Os agrotóxicos também podem ser genericamente designados como agroquímicos (que abrange, também, fertilizantes e adubos inorgânicos), biocidas, defensivos agrícolas, defensivos químicos, praguicidas, produtos fito-farmacêuticos ou produtos fitossanitários. Quando focada a sua finalidade de uso em relação ao organismo-alvo, emprega-se também termos herbicida (combate de ervas daninhas), fungicida (combate de fungos), inseticida (combate de insetos), acaricida (combate de ácaros), bactérias (bactericidas), moluscos (moluscicida), dentre outros (Ballantyne & Marrs, 2004; Pelaez et al., 2010; Peres et al., 2003). Alguns defensores chegam a referi-los como “remédio de planta” para ressaltar que sua finalidade seria a de proteger as plantas das doenças causadas por pragas, vírus e bactérias que podem assolar as plantações. Por sua vez, as vozes mais críticas comumente utilizam a palavra “veneno” para se referir aos agrotóxicos para ressaltar a sua natureza tóxica desses produtos, o fato de terem sido criados para matar pragas e os seus potenciais efeitos negativos para o organismo humano e para o meio ambiente. Essas designações expressam principalmente a forma como trabalhadores rurais e membros da cadeia produtiva e comercial dos agrotóxicos enxergam esses produtos:

O termo ‘remédio’ tem origem no discurso de vendedores e técnicos ligados à indústria, que tratavam os agrotóxicos por ‘remédio de plantas’, quando da implantação deles no mercado brasileiro, por volta da década de 60. Já o termo ‘veneno’ deriva da experiência concreta do trabalhador rural [...] que, desde o início da utilização dos agrotóxicos no meio rural, vem observando, além de seus efeitos previstos – matar pragas –, também seus efeitos nocivos à saúde humana e animal (por exemplo, morte de peixes, roedores, animais domésticos etc.) (Peres et al., 2003, p. 24).
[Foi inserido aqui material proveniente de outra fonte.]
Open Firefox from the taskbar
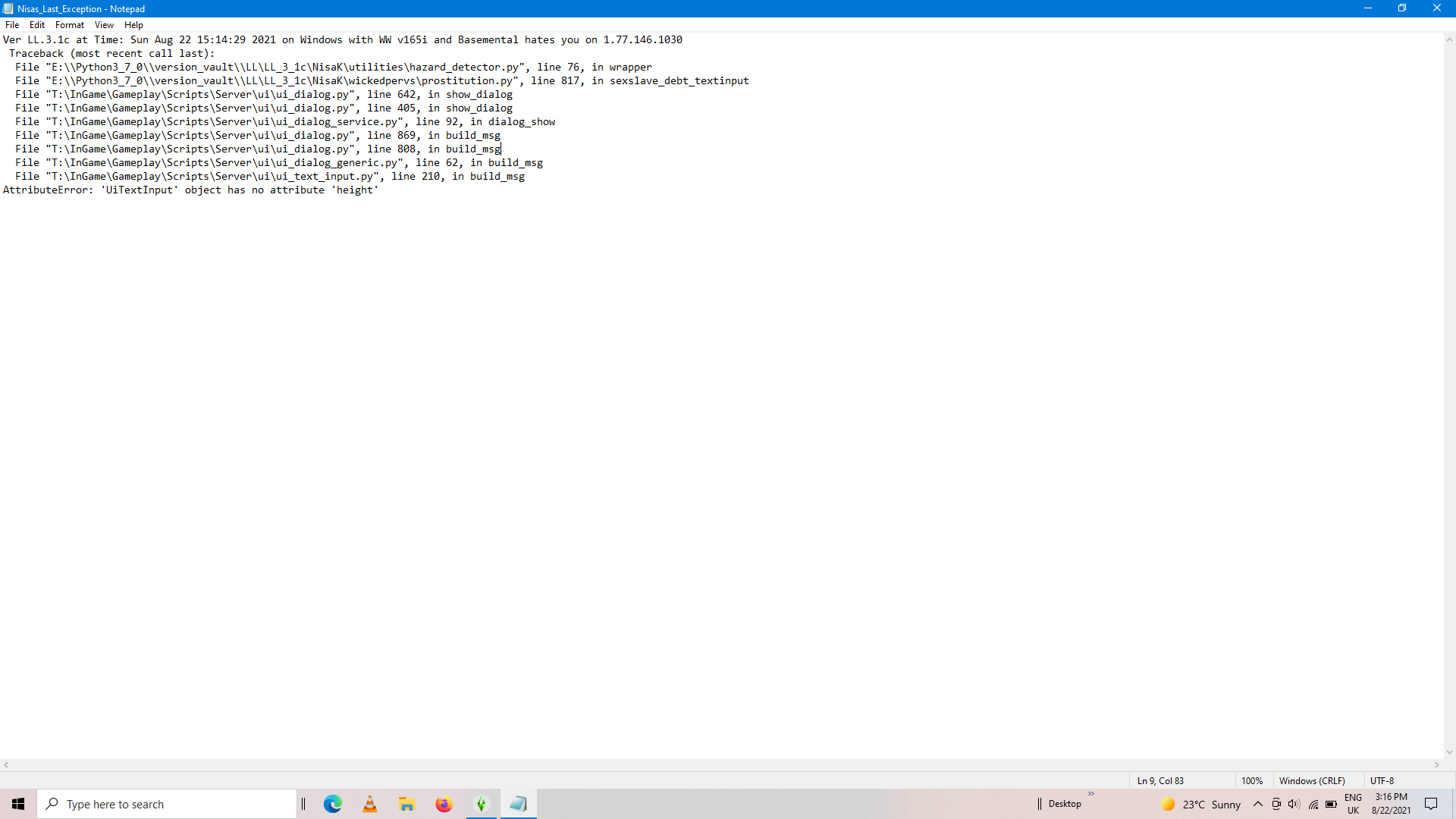The width and height of the screenshot is (1456, 819). (x=444, y=804)
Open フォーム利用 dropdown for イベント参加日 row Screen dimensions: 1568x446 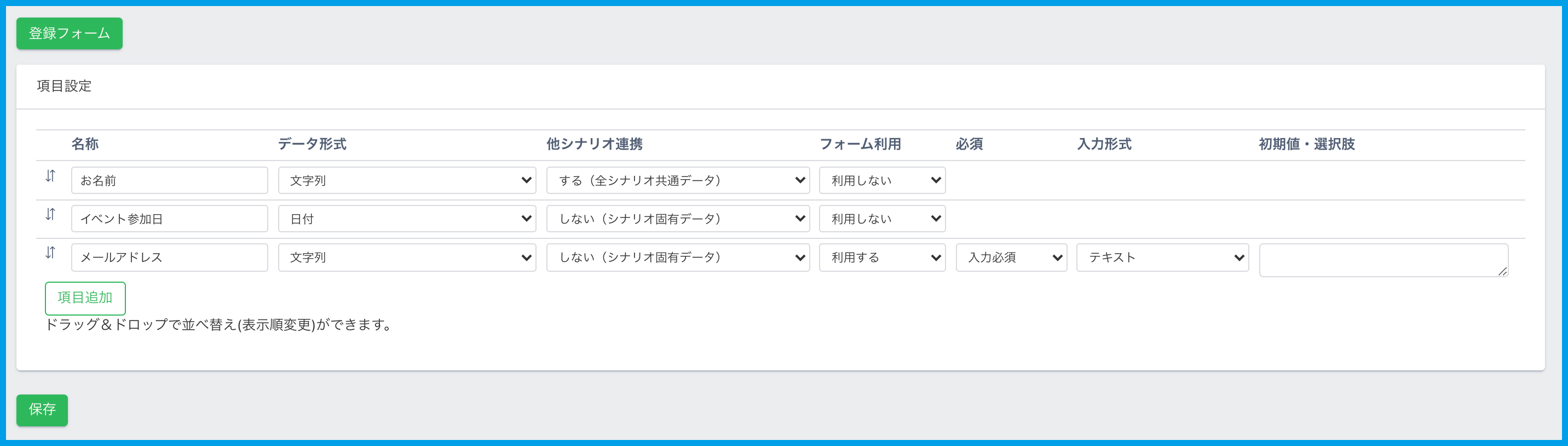click(x=881, y=219)
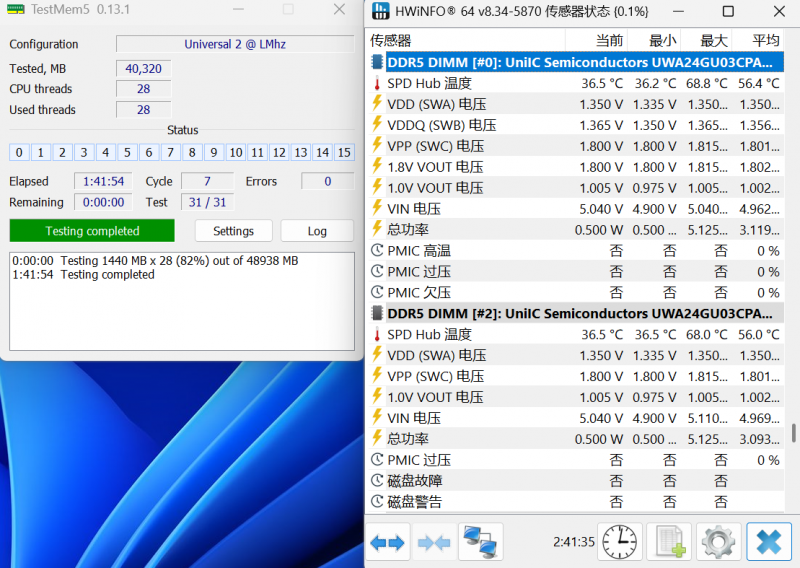The width and height of the screenshot is (800, 568).
Task: Click the expand layout arrows icon
Action: click(x=387, y=542)
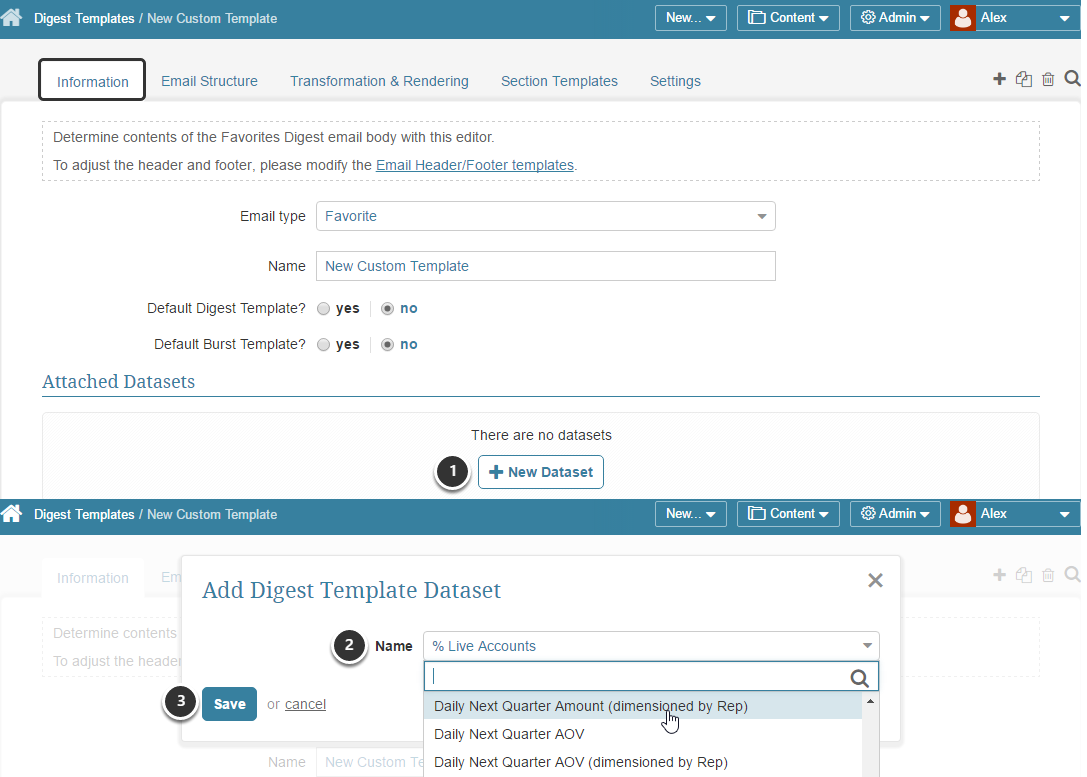Switch to the Email Structure tab
Screen dimensions: 1087x777
[209, 81]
A quantidade de substâncias que são utilizadas como agrotóxicos (ou pesticidas), assim como seus subgrupos químicos e biológicos, são as mais variadas possíveis. Em uma perspectiva legal, a definição sobre esses produtos varia bastante entre os diferentes países, bem como os aspectos administrativos, legais, normativos e preventivos adotados internacionalmente (Ballantyne & Marrs, 2004). Independente da nomenclatura, o objetivo desses produtos permanece sendo o mesmo – tratam-se de substâncias (ou conjunto de substâncias) cujo propósito visa combater e/ou matar formas de vida vegetal e animal que apresentem riscos potenciais à saúde pública e à agricultura. De acordo com sua periculosidade ambiental e toxicidade para a saúde, os agrotóxicos são divididos em quatro classes, que vão

de I (para aqueles considerados extremamente tóxicos e altamente perigosos ao meio ambiente) a IV (produtos pouco tóxicos, com riscos baixos ao meio ambiente), seguindo um padrão internacional de classificação desses produtos (Peres et al., 2003).